Together.ai Cluster Configuration Guide | Generated by AI
Question: What is the Together.ai cluster configuration UI showing, and how does it work?
Answer:
This is Together.ai’s GPU Cluster provisioning UI — their managed multi-node training infrastructure product. Let me break down every field:
Region
Where the cluster is physically located. Affects latency to your data sources, egress costs, and sometimes GPU availability. Together.ai has US and EU regions.
Shared Volume
A network-attached storage volume (likely NFS or similar) mounted across all nodes in the cluster. Critical for multi-node training — all nodes need to read the same dataset and checkpoint files. Without shared storage you’d have to sync manually across nodes.
Driver Version
570 (CUDA 12.8) — the NVIDIA kernel driver version. CUDA 12.8 is current-gen. This matters because:
- Your
torch,flash-attention,tritonversions must be compatible with this CUDA version - H100 SXM requires CUDA 11.8+ for full feature support; 12.x unlocks FP8 natively
Enable Autoscaling
Scale node count up/down based on utilization. For training runs you almost always want No — you need a fixed topology for NCCL/RDMA collectives. Autoscaling is for inference serving, not training.
Max GPUs
Only relevant if autoscaling is enabled — caps the upper bound.
Use Custom OIDC
Bring your own identity provider (Okta, Azure AD, etc.) for auth into the cluster. Enterprise feature — ignore unless you’re at a company with SSO requirements.
Enable Traefik
Traefik is a reverse proxy / ingress controller. Enabling this lets you expose HTTP endpoints from within the cluster — useful if you’re running an inference server (vLLM, TGI) or a training dashboard (wandb agent, TensorBoard) that needs external access.

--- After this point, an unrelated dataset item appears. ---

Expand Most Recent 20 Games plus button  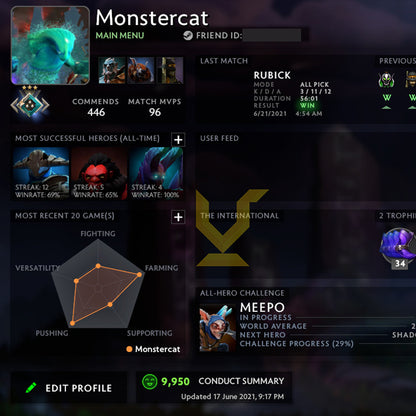coord(178,217)
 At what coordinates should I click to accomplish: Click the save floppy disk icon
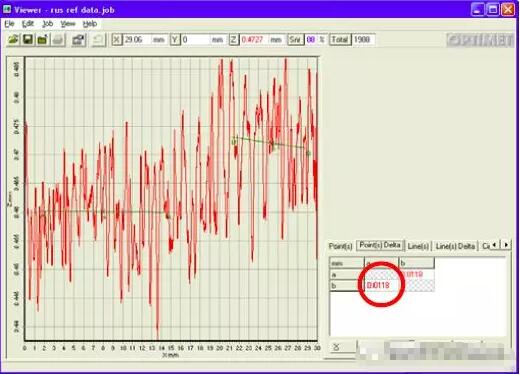tap(28, 40)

GPU Type Table — The Core Choice
| Config | Bandwidth | Nodes | CPU Cores |
|---|---|---|---|
| 8x H100 SXM | 3.2 Tb/s Infiniband | 1 | 208 |
| 16x H100 SXM | 3.2 Tb/s Infiniband | 2 | 416 |
| … | … | … | … |
| 64x H100 SXM | 3.2 Tb/s Infiniband | 8 | 1664 |
Key things to understand:
H100 SXM vs PCIe: SXM form factor uses NVLink for intra-node GPU-GPU bandwidth (~900 GB/s bidirectional per H100). PCIe H100s are cheaper but NVLink bandwidth drops to PCIe speeds (~64 GB/s). For large model training, SXM is non-negotiable.
3.2 Tb/s Infiniband: This is HDR/NDR Infiniband for inter-node communication. At 8 nodes × 8 GPUs, all-reduce collective bandwidth is the bottleneck — 3.2 Tb/s is the rail that NCCL uses for gradient synchronization via nccl_p2p or nccl_net.
208 CPU cores per node: ~26 cores per GPU. Enough for DataLoader workers without CPU bottlenecking your GPU pipeline.
How to Think About Cluster Size for Training
For a model like GPT-2 760M (what you’ve trained), even 1 node (8x H100) is massive overkill — you’d finish in minutes.
For serious work:
| Model Size | Recommended Config |
|---|---|
| 7B (LLaMA-scale) | 8x H100 (1 node), bf16 + Flash Attn |
| 70B | 16–32x H100, tensor parallel + pipeline parallel |
| 405B (LLaMA 3.1) | 64x H100+, FSDP + pipeline parallel |
| DeepSeek v3 671B MoE | 256+ H100s (what they used) |
Cost Intuition
Together.ai H100 SXM pricing is roughly $2–2.50/GPU/hour depending on commitment. So:
- 8x H100 ≈ ~$16–20/hr
- 64x H100 ≈ ~$128–160/hr
Compare to your AMD MI300X at ~$2/hr total — vastly different scale and price point. Together.ai is for production training runs, not experimentation.
TL;DR
This UI provisions a bare-metal multi-node H100 cluster with shared storage and Infiniband interconnect. You’d use it to run distributed training with frameworks like PyTorch FSDP, DeepSpeed, or Megatron-LM across 8–64 GPUs. The key axis is: how many GPUs do you need for your model to fit in memory and train in a reasonable wall-clock time?